Dans une opinion exprimée récemment dans les pages du Placoteux, sous le titre « Le consensus peut être une forme de censure », M. Philippe Dubé, citoyen d’adoption de Rivière-Ouelle, suggérait la création d’un ombudsman dans chaque MRC pour recevoir et évaluer, dans un rapport annuel devant faire l’objet d’une assemblée publique, les plaintes et les suggestions des citoyens qui sont parfois écartées au nom du consensus social, concernant l’aménagement du territoire, la gestion des ressources, les activités commerciales et industrielles, l’offre de services, l’environnement, la culture ou le patrimoine.
Permettez-moi de douter de la nécessité et de l’utilité d’un tel ombudsman, qui agirait un peu comme une sorte de juge de nos débats démocratiques. Les citoyens disposent déjà de plusieurs moyens pour exprimer leurs opinions. Il existe des comités de citoyens ou de développement et des groupes de participation communautaire dans presque toutes les municipalités, dont c’est une des fonctions. Je ferais peut-être exception pour l’administration de la MRC, qui demeure somme toute assez fermée et peu accessible aux citoyens et peu imputable. Les séances des conseils municipaux et de la MRC sont en principe ouvertes à tous, bien que peu invitantes et peu accommodantes pour les citoyens présents, mais rien n’empêcherait les élus municipaux et les dirigeants de la MRC, surtout si les citoyens le demandent, de tenir une ou deux fois par année des séances publiques d’information et d’échanges sur les décisions importantes en cours et sur les doléances ou suggestions des contribuables. Les médias locaux et régionaux sont aussi ouverts en général à donner la parole aux citoyens.

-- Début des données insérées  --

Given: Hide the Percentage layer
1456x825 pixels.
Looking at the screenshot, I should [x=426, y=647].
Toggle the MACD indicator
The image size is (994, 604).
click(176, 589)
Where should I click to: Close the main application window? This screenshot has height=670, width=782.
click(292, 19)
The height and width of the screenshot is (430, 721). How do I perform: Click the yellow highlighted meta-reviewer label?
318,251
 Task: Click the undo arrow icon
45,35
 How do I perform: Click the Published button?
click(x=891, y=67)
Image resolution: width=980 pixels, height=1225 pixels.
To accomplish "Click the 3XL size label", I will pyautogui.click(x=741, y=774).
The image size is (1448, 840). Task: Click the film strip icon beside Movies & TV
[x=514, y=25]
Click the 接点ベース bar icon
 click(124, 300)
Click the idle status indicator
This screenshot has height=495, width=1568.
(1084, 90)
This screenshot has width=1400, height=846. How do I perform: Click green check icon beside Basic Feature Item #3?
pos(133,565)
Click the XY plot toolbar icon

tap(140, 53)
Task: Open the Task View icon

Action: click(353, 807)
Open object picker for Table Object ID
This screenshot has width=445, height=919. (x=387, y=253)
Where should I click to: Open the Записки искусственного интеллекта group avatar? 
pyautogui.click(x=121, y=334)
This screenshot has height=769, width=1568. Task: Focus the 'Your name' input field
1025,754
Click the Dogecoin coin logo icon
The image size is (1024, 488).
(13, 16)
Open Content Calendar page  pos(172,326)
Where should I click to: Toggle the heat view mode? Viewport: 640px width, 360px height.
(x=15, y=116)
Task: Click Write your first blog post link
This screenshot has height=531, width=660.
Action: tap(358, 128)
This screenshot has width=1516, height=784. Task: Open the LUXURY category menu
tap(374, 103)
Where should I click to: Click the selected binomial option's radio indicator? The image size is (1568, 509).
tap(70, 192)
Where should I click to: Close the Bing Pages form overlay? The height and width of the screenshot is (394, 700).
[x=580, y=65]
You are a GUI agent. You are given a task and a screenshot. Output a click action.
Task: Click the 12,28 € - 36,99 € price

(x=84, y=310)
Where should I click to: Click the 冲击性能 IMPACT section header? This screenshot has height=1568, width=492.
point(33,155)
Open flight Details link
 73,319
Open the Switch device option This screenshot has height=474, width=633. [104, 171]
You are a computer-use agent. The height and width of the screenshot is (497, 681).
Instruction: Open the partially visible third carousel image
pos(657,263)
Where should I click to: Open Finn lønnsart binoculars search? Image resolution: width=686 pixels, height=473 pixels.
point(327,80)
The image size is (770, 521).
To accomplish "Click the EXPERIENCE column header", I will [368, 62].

Je ne vois donc pas l’utilité de faire arbitrer nos débats démocratiques par une sorte de juge sorti de nulle part. Nous subissons déjà bien assez le gouvernement par les juges que nous impose la Constitution canadienne. Dans un village de 500 habitants et une MRC de 20 000 personnes, on doit pouvoir se parler par les mécanismes démocratiques existants. C’est le rôle du conseil municipal et de son maire d’arbitrer le bien commun et le débat démocratique, et s’ils ne le font pas suffisamment, c’est aux citoyens de les rappeler à l’ordre. Par expérience, je sais que c’est possible. Mieux encore, pourquoi ne pas proposer sa candidature aux postes électifs si on croit avoir de bonnes idées et la confiance de ses concitoyens? C’est encore en s’intégrant aux structures locales qu’on peut le mieux faire valoir ses idées.
C’est le peuple qui est souverain : pas les ombudsmans, ni les juges, ni même les élus. Rien ne peut remplacer la participation démocratique des citoyens. Ça aussi j’en ai fait l’expérience.